** Opening Material provided block **

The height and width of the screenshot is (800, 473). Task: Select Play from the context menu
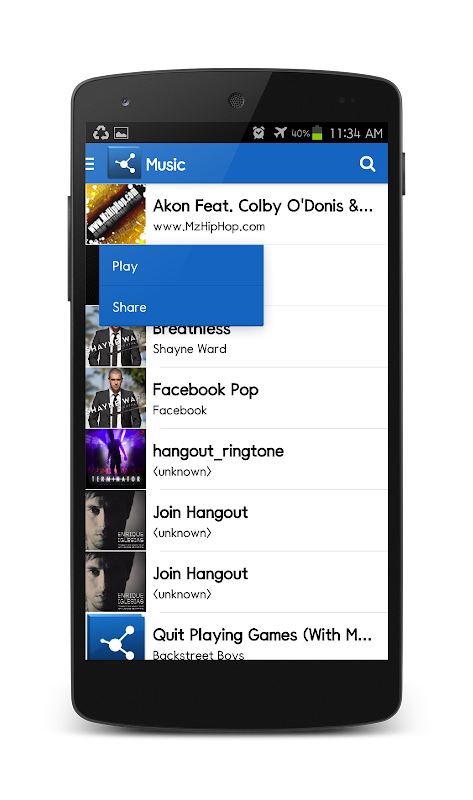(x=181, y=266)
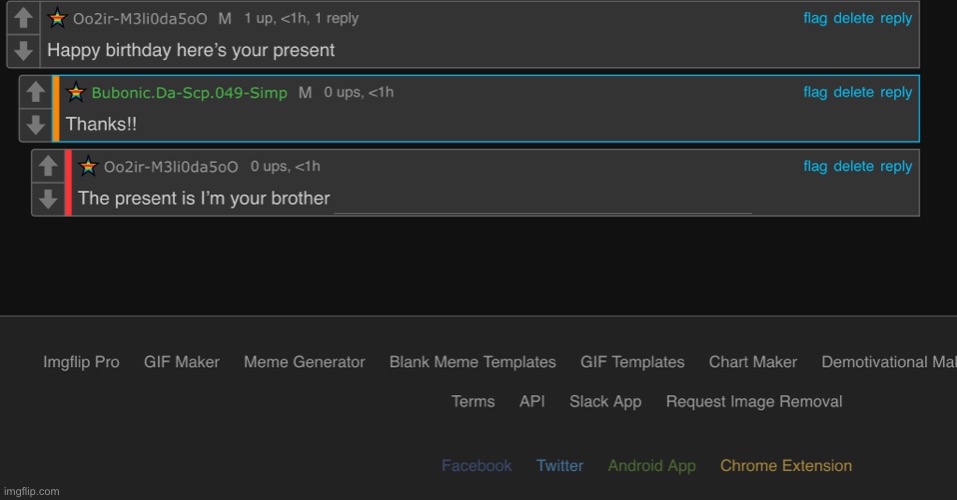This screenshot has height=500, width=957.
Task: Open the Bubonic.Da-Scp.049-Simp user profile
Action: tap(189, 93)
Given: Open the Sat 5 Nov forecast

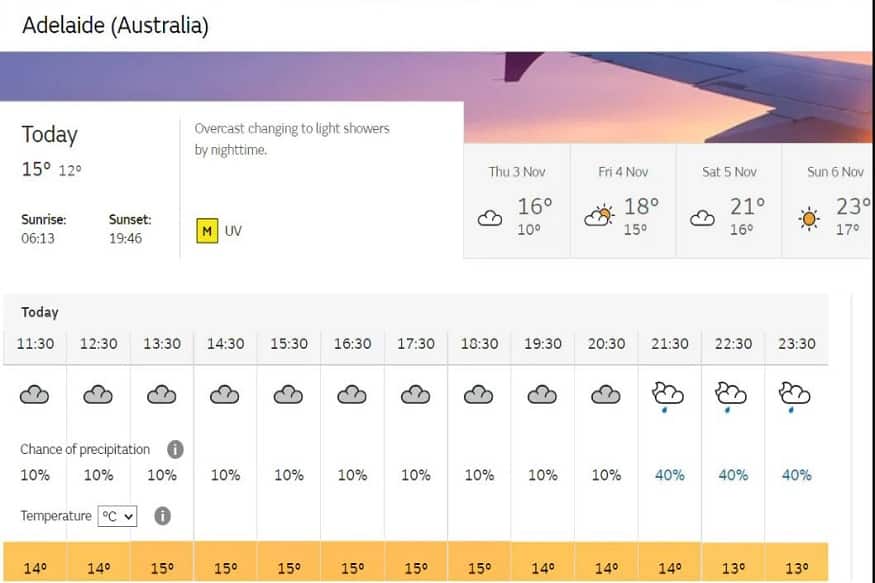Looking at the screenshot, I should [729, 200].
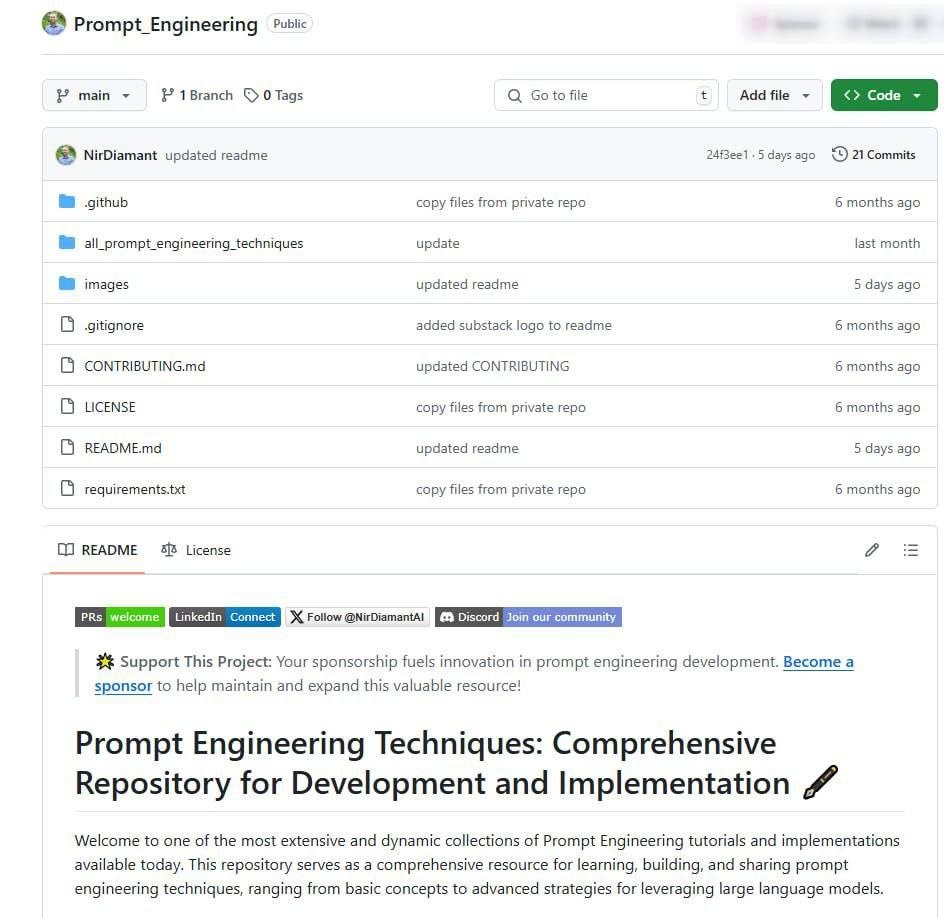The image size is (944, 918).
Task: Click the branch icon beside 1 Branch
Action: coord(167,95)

** Closing Material provided block **

Give back all the data exactly, minus pictures.

__Problem solution__
The height and width of the screenshot is (800, 473). Task: Select Play from the context menu
(x=181, y=266)
This screenshot has height=500, width=957.
Task: Open the Bubonic.Da-Scp.049-Simp user profile
Action: tap(189, 93)
Given: Open the Sat 5 Nov forecast

Looking at the screenshot, I should [729, 200].
The image size is (944, 918).
Task: Click the branch icon beside 1 Branch
Action: coord(167,95)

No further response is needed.